These new exams are just move Gov[e] lookbusyness to solve a problem that hardly exists.
Modest reform of the exsiting GCSEs could solve any real problems with the system as is.
Anyway they're only GCSEs - just the first stepping stone on a long road to anything that actually is going to matter academically.
Not to defend the inaccuracies of the rest of the piece but there is a case to say GCSEs replaced O-levels in 1986. Pupils were taught the exam syllabus (and, under the new exam condidtions, completing coursework) in the two years leading up to the taking of exams, so technically GCSEs were being taught in 1986, working toward the 1988 exams.

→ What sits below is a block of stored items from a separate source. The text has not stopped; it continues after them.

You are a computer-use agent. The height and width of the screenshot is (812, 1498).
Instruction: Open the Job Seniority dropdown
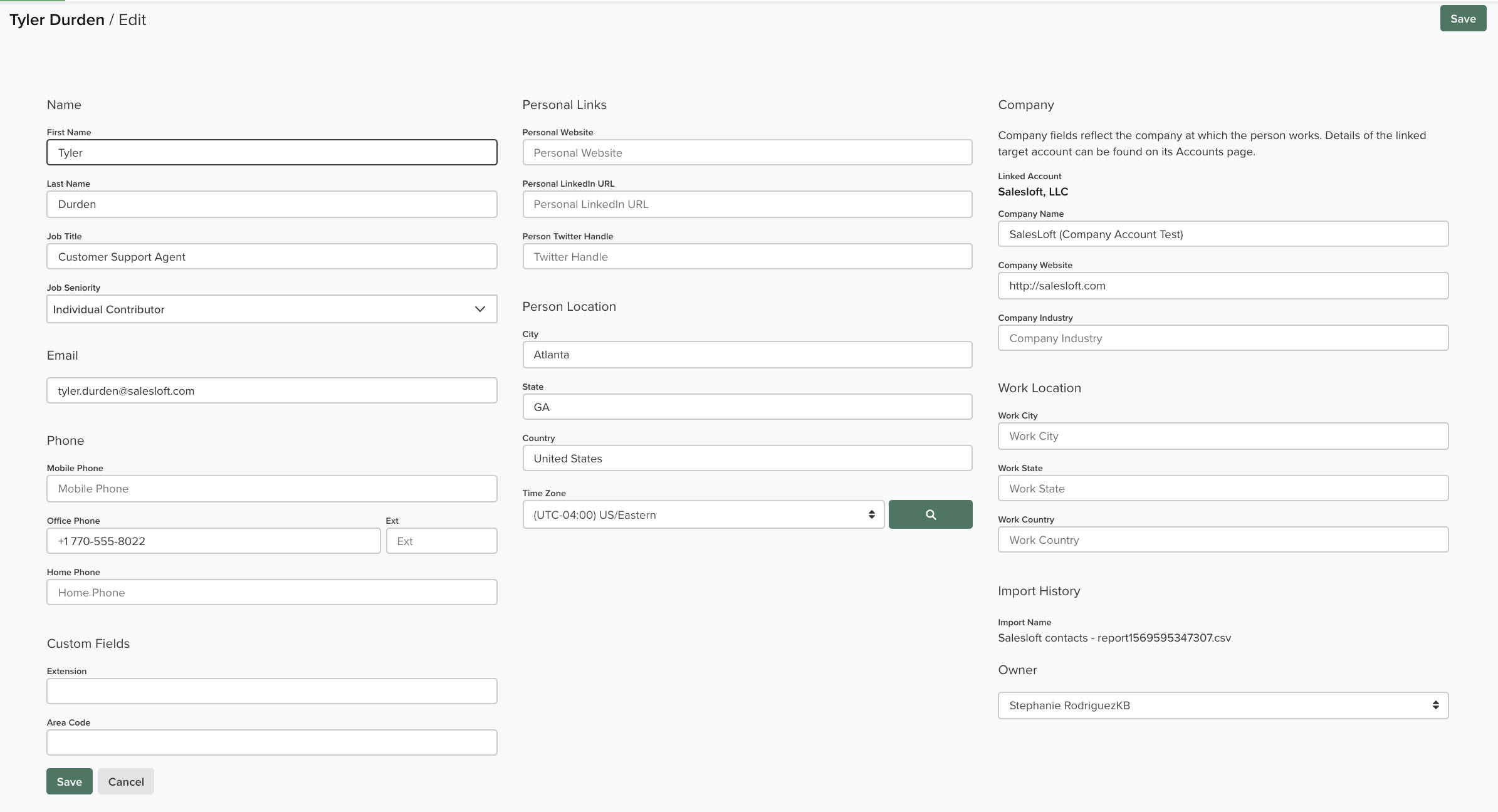tap(271, 309)
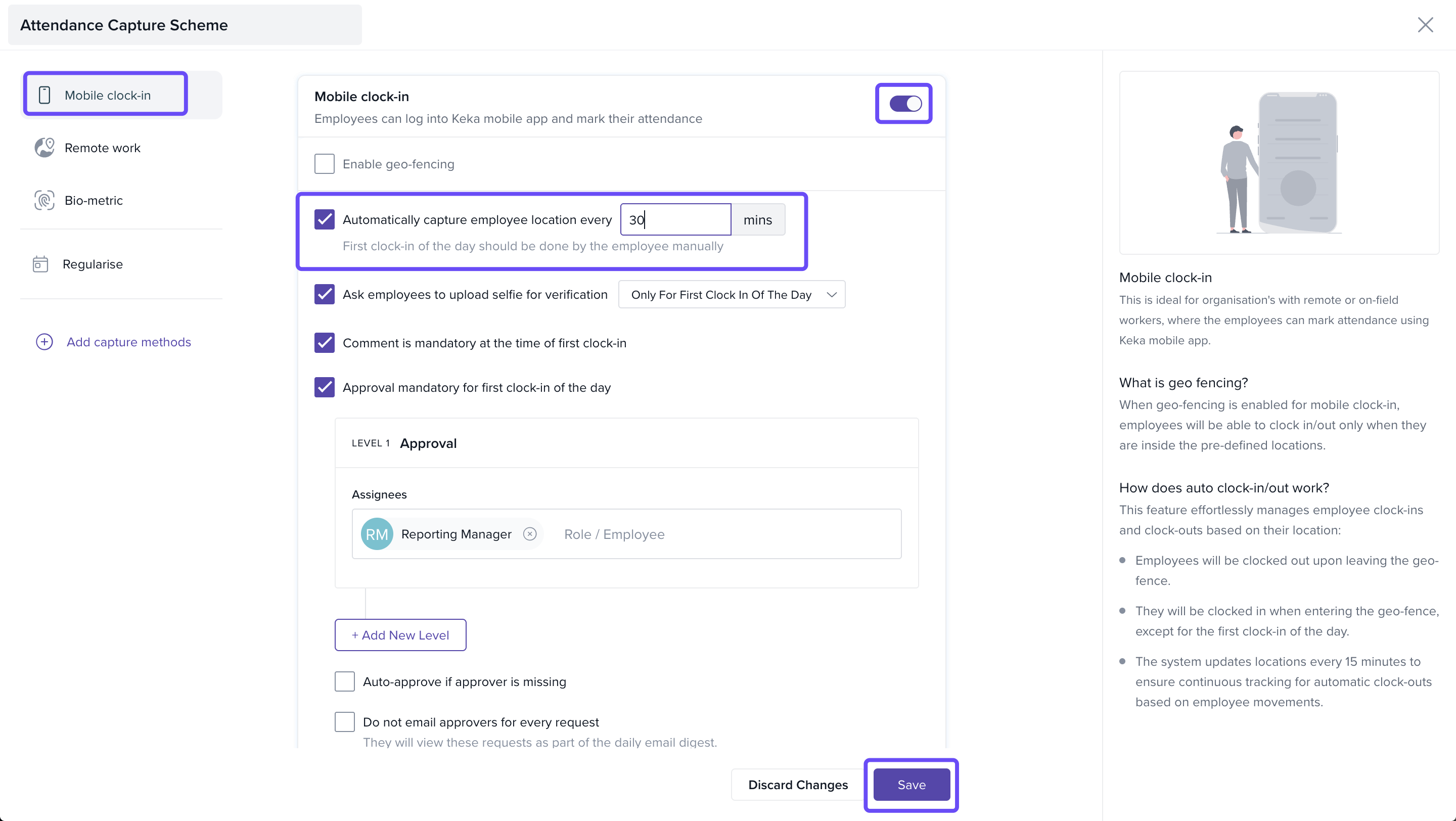
Task: Click the Regularise calendar icon
Action: [x=40, y=264]
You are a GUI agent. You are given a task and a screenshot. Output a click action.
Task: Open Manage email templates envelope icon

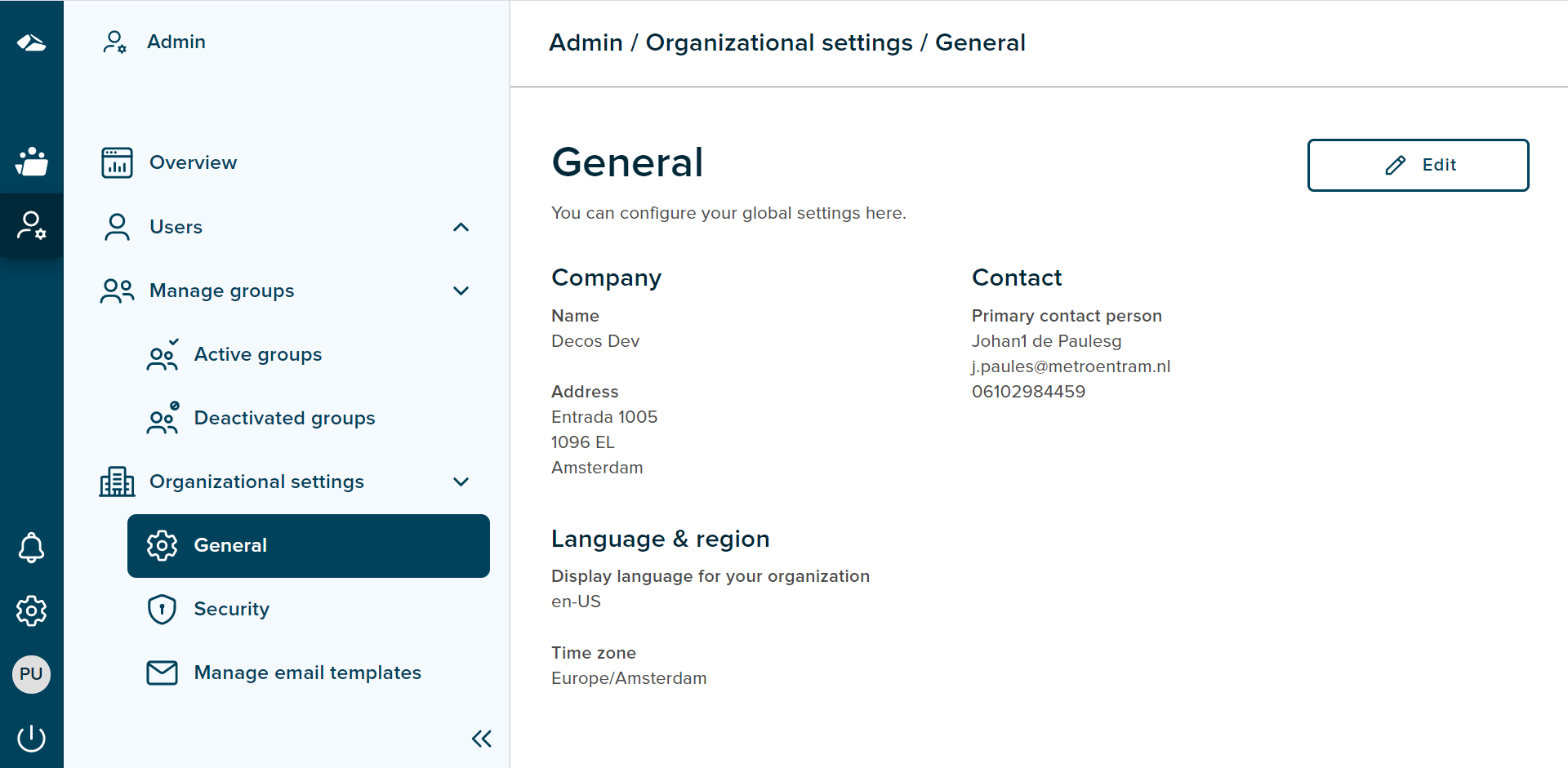click(x=162, y=673)
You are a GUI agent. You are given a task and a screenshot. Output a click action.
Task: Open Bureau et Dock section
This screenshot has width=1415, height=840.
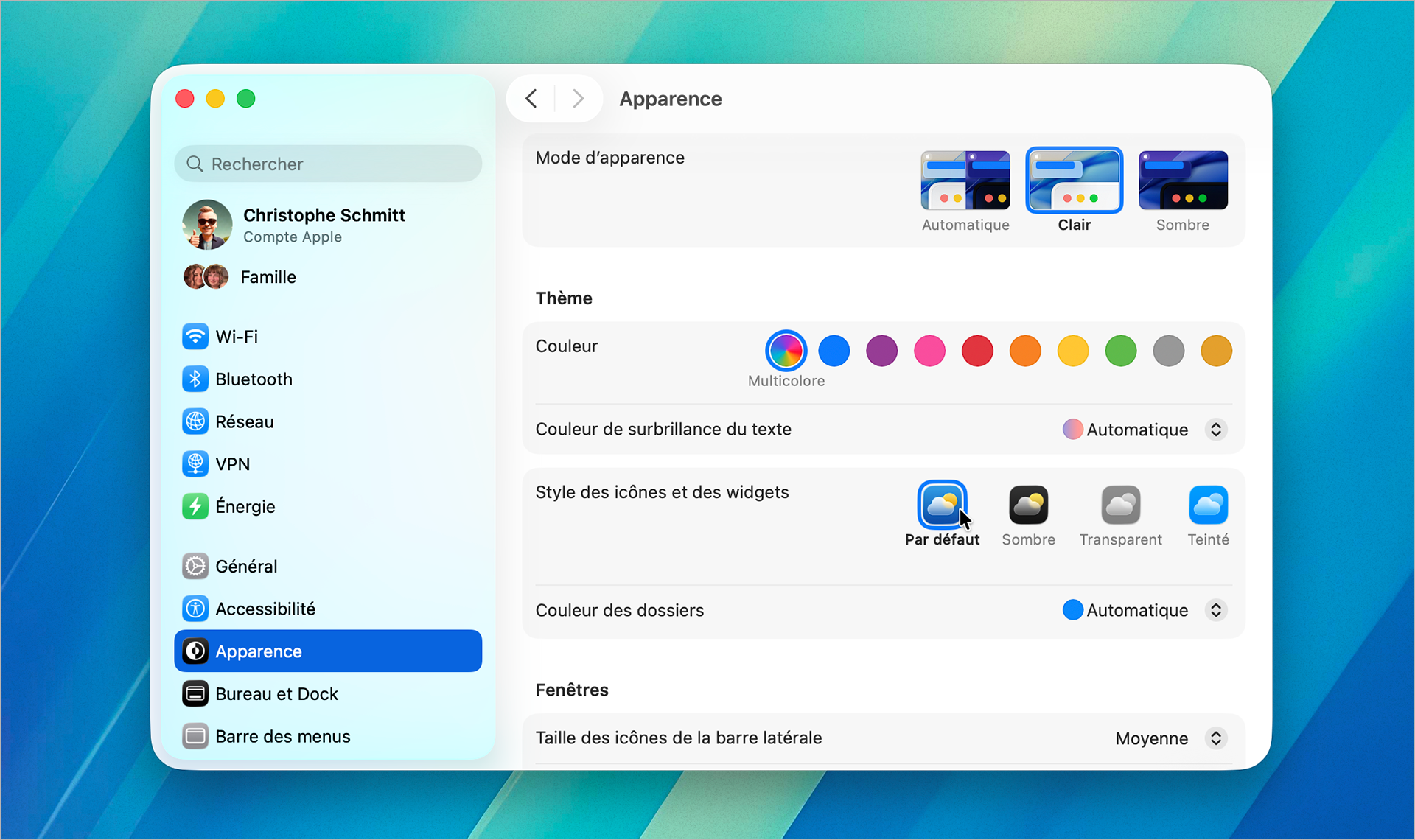tap(276, 694)
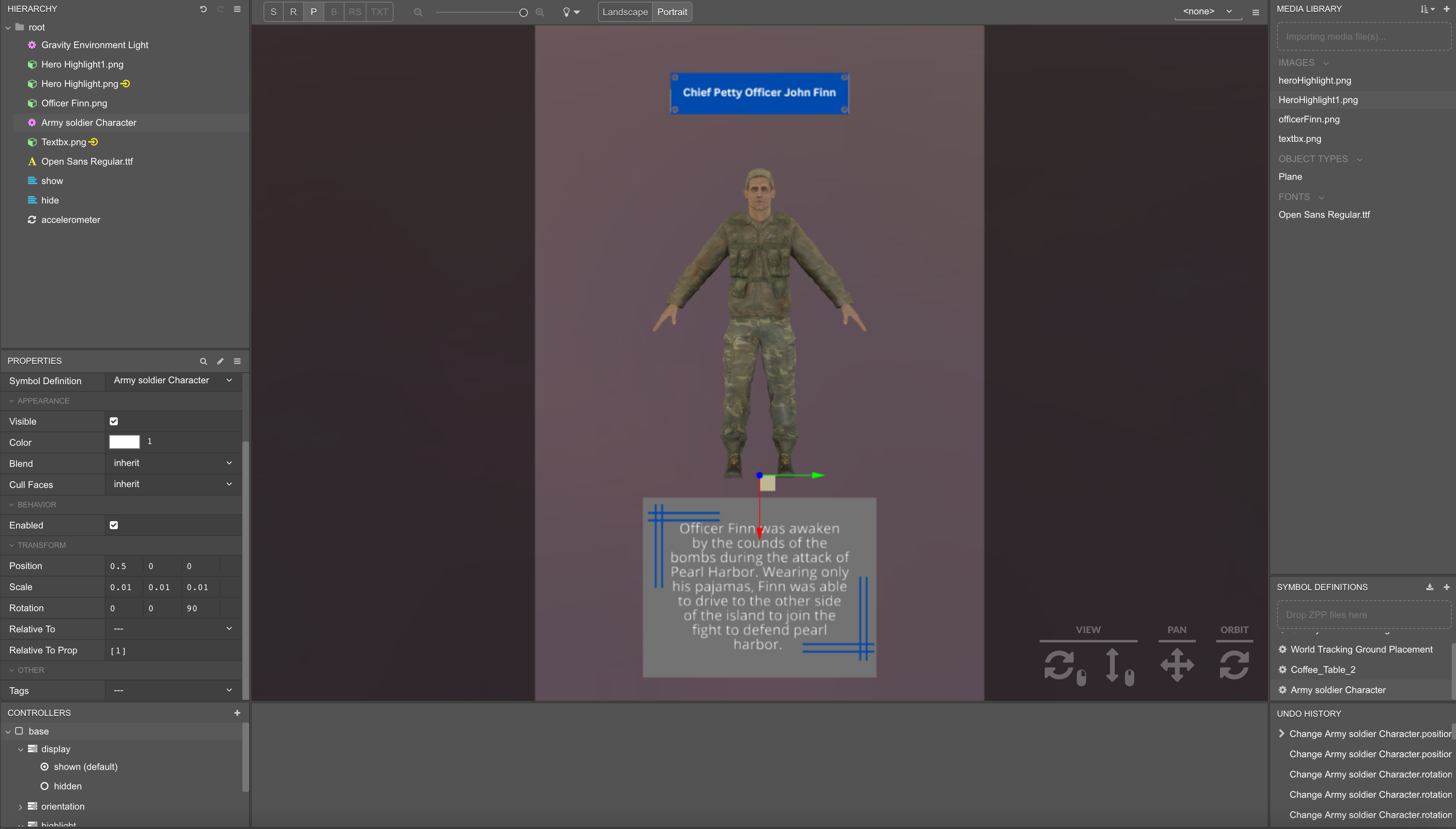The width and height of the screenshot is (1456, 829).
Task: Switch to Landscape orientation tab
Action: (625, 12)
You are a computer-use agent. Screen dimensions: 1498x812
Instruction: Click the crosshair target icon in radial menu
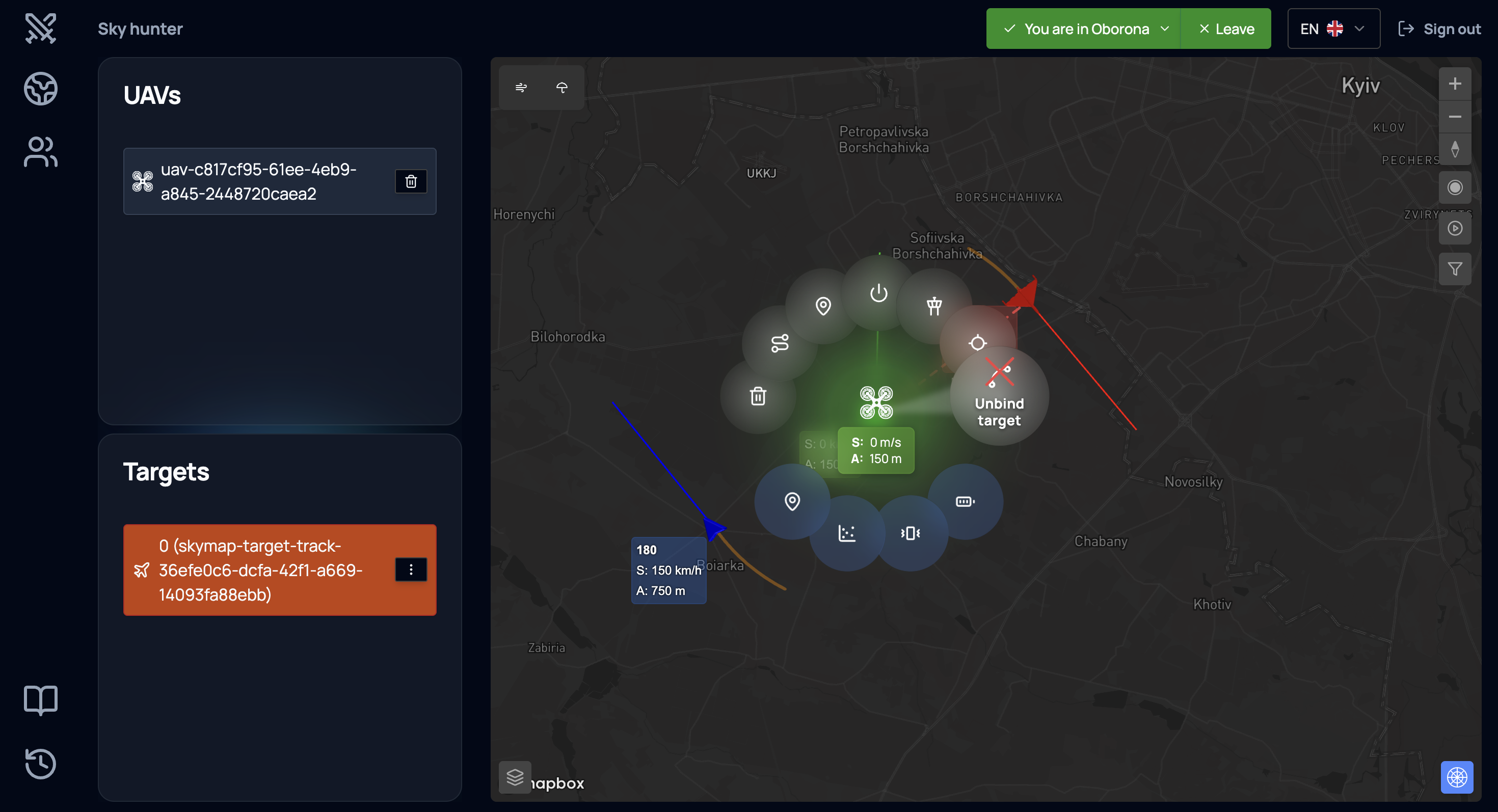point(977,342)
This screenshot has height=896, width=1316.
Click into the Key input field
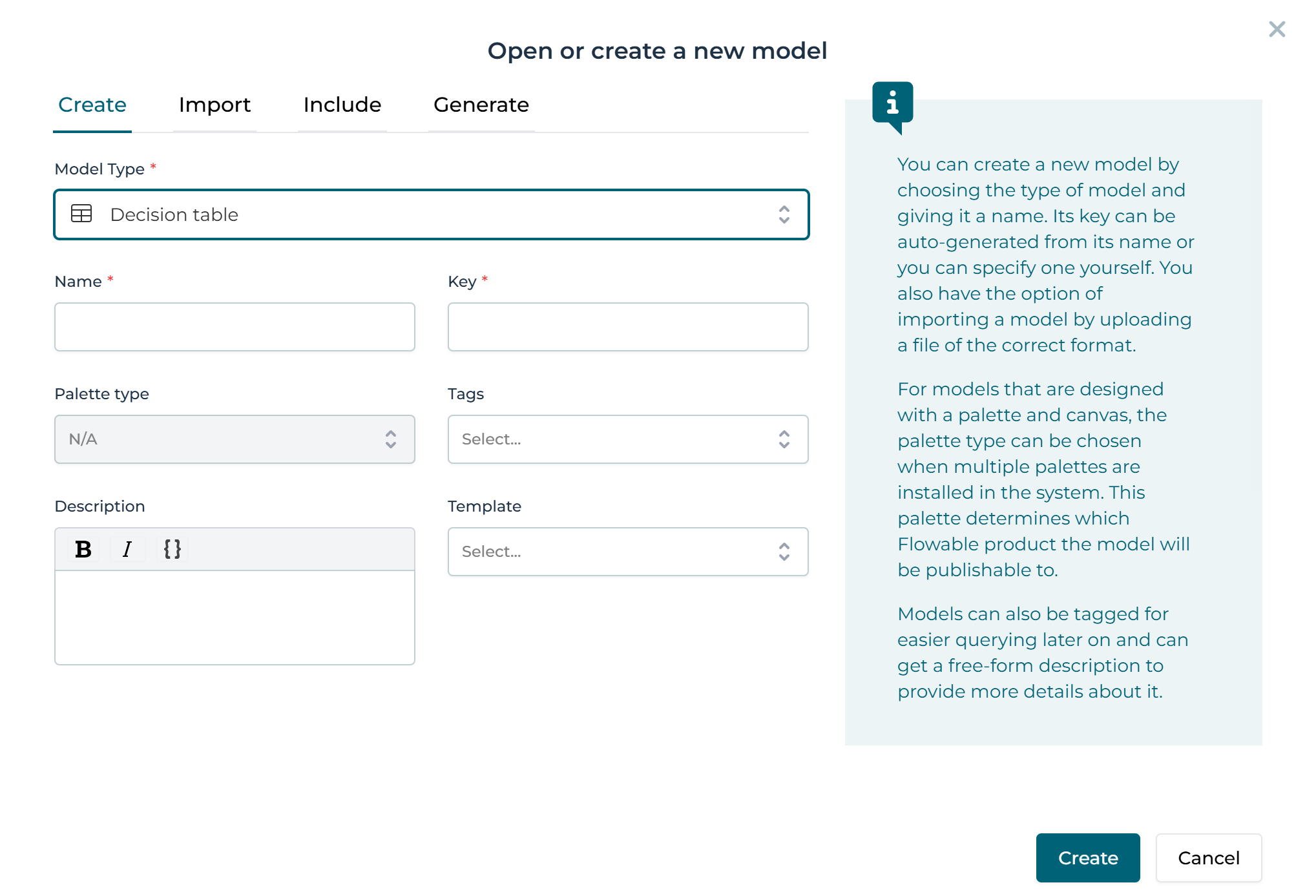click(627, 327)
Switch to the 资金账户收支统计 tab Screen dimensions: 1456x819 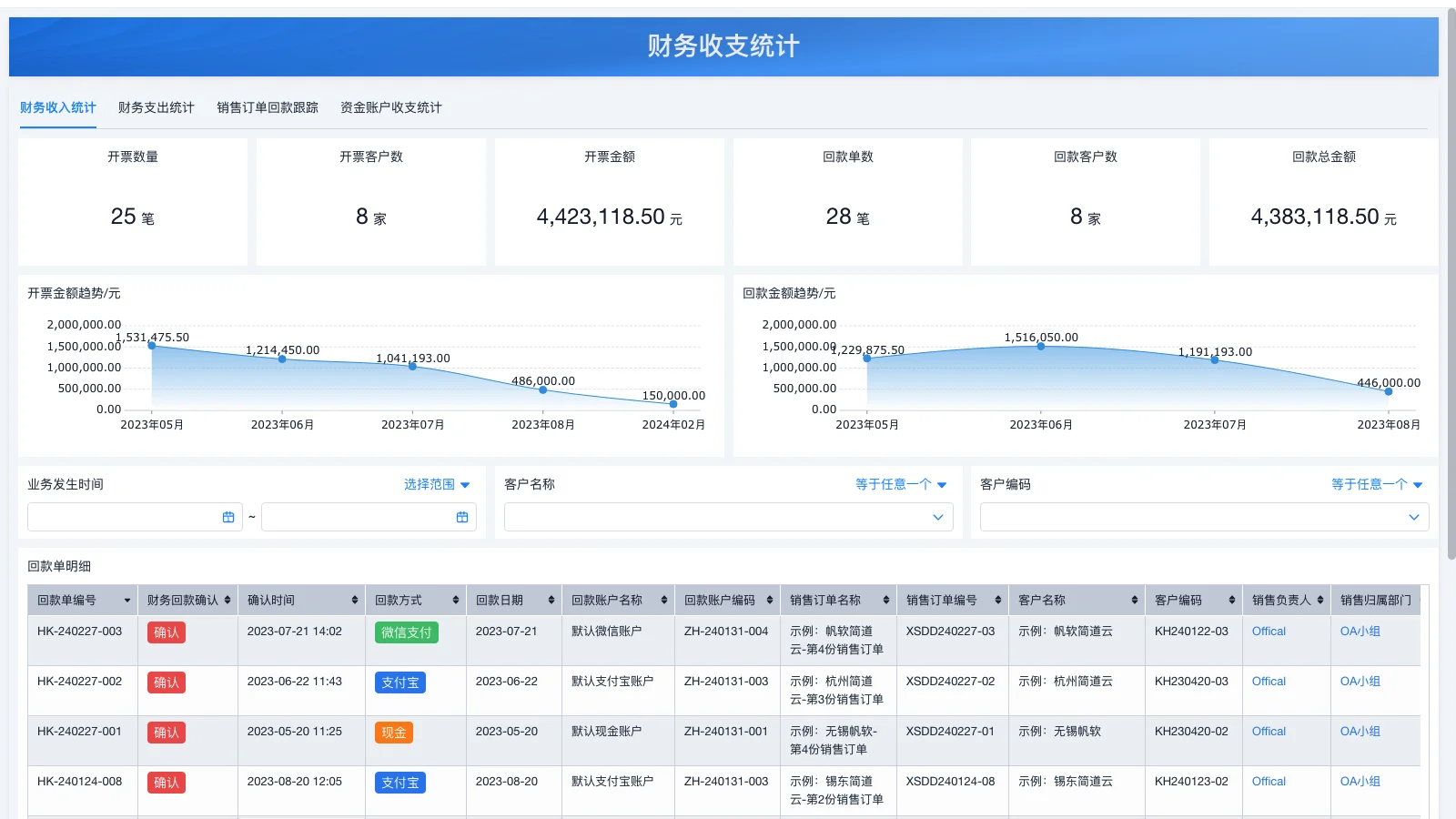point(390,106)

It's a grey area rather than a definite factual error.
According to the quotation, there 'will be more complex algebra questions' and not merely more algebra questions (with some being more 'complex') which, as you rightly point out, is the situation already. It is disingenuous to suggest that these are the same thing. I would also argue that the 'algebra' being examined in the current mathematics GCSE is hardly 'complex'. The most 'advanced' algebra taught at GCSE is the quadratic equation and most questions just involve substituting numbers into formulae with minimal algebraic manipulation!
Interesting that both Gove and the ubiquitous Adonis have a background in scribbling (and - as has been pointed out elsewhere on this site - get favourable treatment from the profession in general).
I would not wish to tar all with the same brush, but much of the scribbling profession is engaged in promulgating a 'line' rather than what might be called 'investigative' reporting. I recall a conversation with one journalist who correctly diagnosed that I was giving him a b*ll*cking over a story he had written which smeared a colleague with a distasteful distortion of the facts (ie by lying).
His response was "Well, you've got to make a story, haven't you?"
I guess he was trained in the same academy of fact-finding as Gove.